Stakeholders from Liberia’s oil palm sector have concluded a two-day workshop the on interpretation of the principles and criteria of the Roundtable on Sustainable Palm Oil (RSPO), a tool which serves as a global guideline for sustainable palm oil production.
The workshop encouraged stakeholders to brainstorm ways on how to explore the sector without harming the environment and cutting off people’s livelihoods, especially forest communities.
Solidaridad, through its Sustainable West Africa Oil Palm Programme (SWAPP) with funding from the Embassy of the Kingdom of the Netherlands in Accra, Ghana, is supporting the National Oil Palm Platform of Liberia (NOPPOL) and the Government of Liberia to actualize the RSPO National Interpretation for Liberia.
The process is driven by a National Interpretation Working Group (NIWG), comprising institutions from the private sector and the Government of Liberia.
Deforestation, wildlife extinction, loss of communities, land-grabbing and unfair trade continue to swirl in the oil palm sector in Liberia, particularly between smallholder producers and concessional plantation.
At the opening of the workshop, the Director-General of the National Bureau of Concession, Gregory O. W. Coleman, said the RSPO’s principles and criteria answer most of the challenges Liberia’s oil palm sector has faced.
“The national interpretation of the RSPO’s principles and criteria for Liberia is very key, as it answers most of the challenges that the palm oil sector has faced over the years,” Coleman said. “It is key that we ensure this principle at the initial drafting of whatever agreement that will see further expansion in this sector to ensure that the value chain at all levels remains clean, respecting the rights of the people, with prosperity in mind.”
He, however, admonished stakeholders attending the meeting to work in the interest of Liberia’s oil palm sector.
Coleman also said that one should not be satisfied with work done so far in the sector, but that all parties should scrutinize what is considered an achievement in the oil palm sector.
“When this sector initially started its expansion, there were lots of considerations that we did not take into account; not because it did not happen yesterday means that it was right.

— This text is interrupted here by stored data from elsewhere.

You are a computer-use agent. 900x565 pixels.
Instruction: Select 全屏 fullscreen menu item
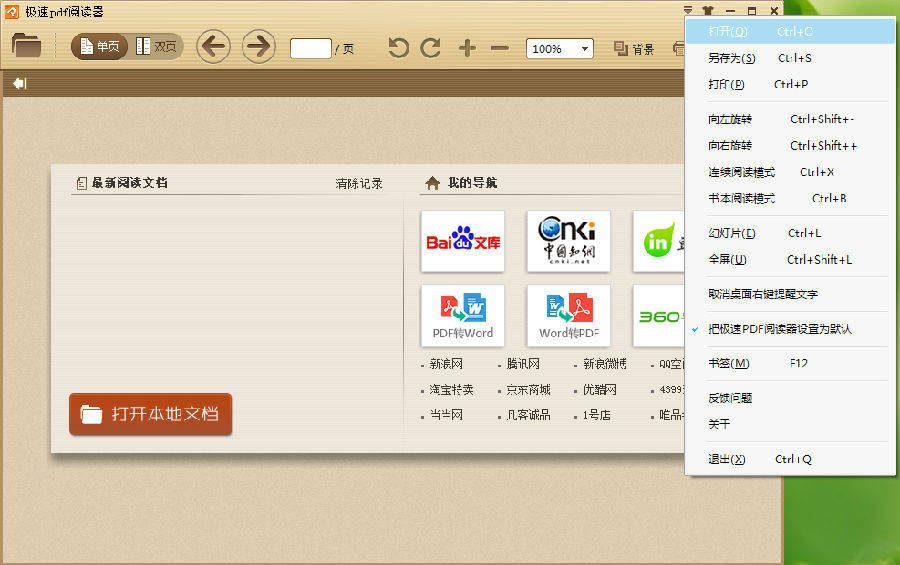point(727,260)
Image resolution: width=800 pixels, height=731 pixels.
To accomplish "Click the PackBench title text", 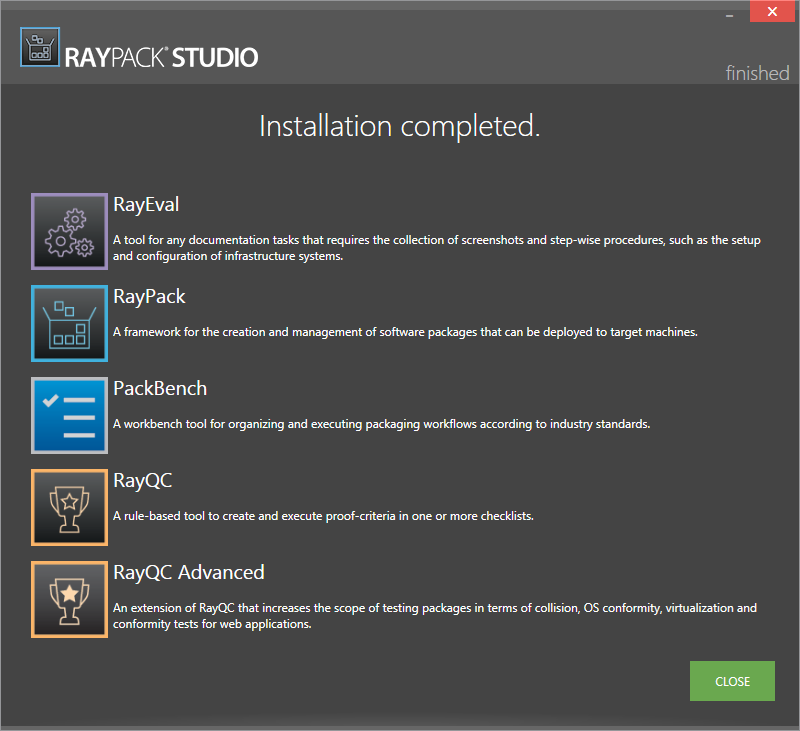I will coord(160,388).
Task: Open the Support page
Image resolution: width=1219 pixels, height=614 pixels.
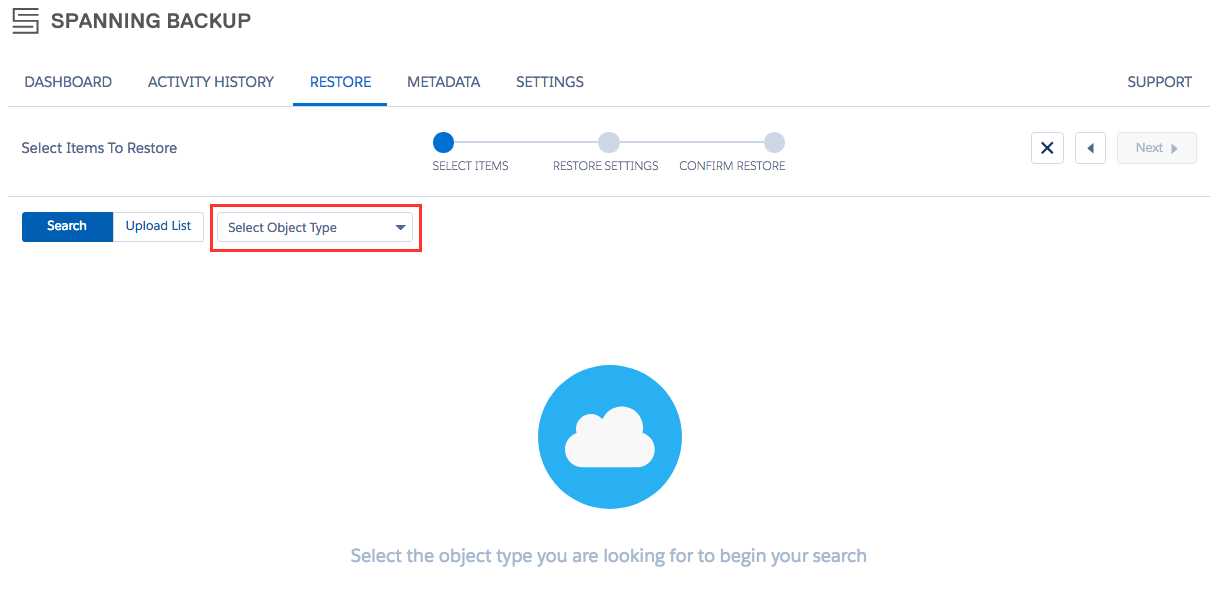Action: [1159, 82]
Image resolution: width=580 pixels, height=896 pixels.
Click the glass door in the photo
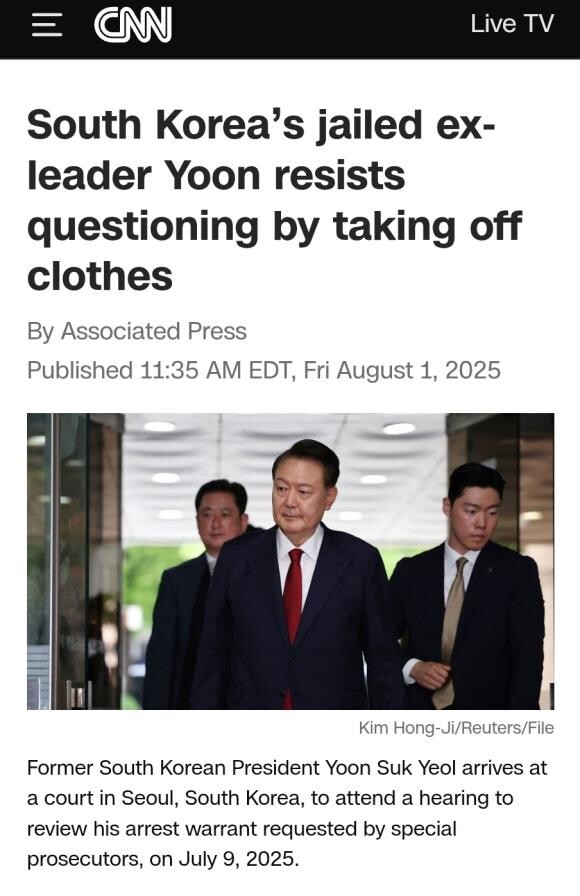point(74,561)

This is the most pleasant time to make all of those corrections,” he said.
During the same section, Deputy Director for Planning & Development at the Ministry of Agriculture, Robert Fagans, said the workshop on RSPO’s Principles and Criteria is a step forward to the sector’s development.
“This is important to our country; it is a major step forward and we believe this will put our oil palm sector on par with other countries ahead of us. With this initiative I believe that we are on good footing,” said Fagans.
The workshop focused on RSPO’s National Interpretation for small producing countries; Term of Reference of RSPO’s National Interpretation Working Group (NIWG); RSPO’s Principles, Criteria, Indicators and Focus; discussion and review of Principles, among others.
Nonetheless, concession contracts and how they are negotiated have come under heavy criticism over the past years. Reports have disclosed that concession agreements forge ahead without communities’ inclusion in the negotiation process. On the other hand, communities are not given complete and accurate information about proposed concessions when contracts or MOUs are being negotiated.